Dallas Mayor Mike Rawlings wants the agency to analyze plans for the Trinity Parkway as part of an existing study of downtown highways called CityMAP. That report looks beyond highway congestion forecasts to also estimate how different construction scenarios — including the removal of one particular downtown highway — would affect economic development, neighborhood connectivity and the quality of life for nearby residents.
But first, Rawlings said, he wants the state transportation agency to determine if a scaled-down version of the project would reduce traffic on nearby highways the way a high-speed, larger version would.
"If it doesn't accomplish that, I don't understand why anybody would spend any money," Rawlings said Tuesday.
Federal highway officials last year approved a version of Trinity Parkway that would include at least three lanes in each direction and several large interchange ramps that connect to downtown-area streets and highways.
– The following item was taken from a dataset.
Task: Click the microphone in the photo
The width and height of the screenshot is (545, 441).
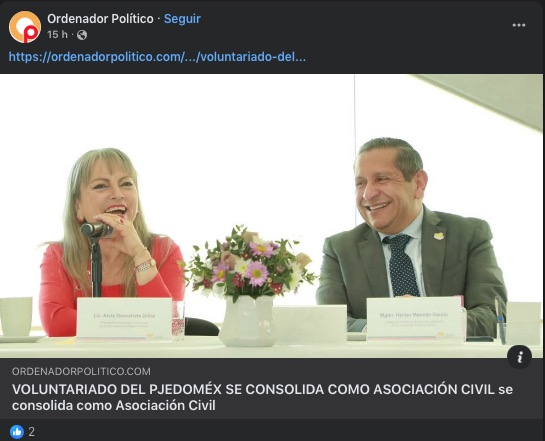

The approval was predicated on a forecasted slight reduction to traffic on nearby Interstates 30 and 35E.
That version of the road is controversial for several reasons. It is much larger than the iteration voters were shown in 2007; people fear it would be inhospitable to the nearby park; and the new road would dramatically increase traffic on highways outside of downtown.
"The omission of the Trinity Parkway leaves unanswered questions and a disconnect from Dallas CityMAP that should be rectified," Rawlings said in his request to include the road in the study.
In his letter, he also said that the city shouldn’t build a large-scale, high-speed version of the road that federal officials approved last year. Many in the city oppose that version of the road.
But Rawlings added in his letter to TxDOT that a different version of the road would need to relieve traffic on nearby Interstate 35E. Expected congestion reduction on that existing downtown highway and Interstate 30 helped the city garner federal approval of Trinity Parkway in the first place.
Those slight traffic reductions would be accompanied by dramatic increases in congestion on other downtown-area highways.
Project supporters for months have hailed unfinished plans for a narrower, slower version of the road as a compromise that could unite the city around the project. But those claims often omitted the fact that federal officials expect the large-scale version to be built eventually, even if a smaller version is built as a first phase of construction.
Their claims have also lacked detailed traffic estimates that would show whether a smaller version reduces traffic on Interstates 30 and 35E as they converge downtown.
Former Dallas City Council member Angela Hunt has been a longtime critic of how city officials and regional planners have developed, overseen and publicly portrayed the road. She, too, wants to see whether a scaled-down version would provide long-promised traffic benefits.
But Hunt said the data and methods used should be made public so residents know they aren't being skewed to justify a smaller version of the road.
"There is so much political pressure surrounding this issue from those that support the toll road," Hunt said.
TxDOT’s CityMAP includes some traffic impact data that shows how different construction scenarios on other downtown highways would affect traffic on other corridors. Draft copies of CityMAP were publicly released this year. But agency officials and consultants have been revising portions based on input from the public and officials. It’s unclear how long the final version would be delayed if the agency adds Trinity Parkway to the report. TxDOT employees were slated to meet about adding a Trinity Parkway analysis to CityMAP on Tuesday.
Rawlings said in his letter that Trinity Parkway could be a “realistic way” to improve the entire transportation network in the city’s urban core.
“But we must develop it in a manner that the citizens of Dallas will be comfortable with,” he said.
In his request for the analysis, Rawlings said the city shouldn’t build a large-scale, high-speed version of the road that federal officials approved last year.
He and Craig Holcomb, executive director of nonprofit Trinity Commons Foundation, said the city should work within the approval it's already received since that process took more than a decade and cost tens of millions of dollars.
"To throw all of that away would be incredibly wasteful," Holcomb said.
But building small now under existing approvals leaves open the door to future city councils expanding the road into the larger version that many residents oppose.
Hunt said the city should then scrap the approved version of the road, design something new and begin federal approvals again.
"We are lying either to the federal government or to the people of Dallas because you can't have both," she said.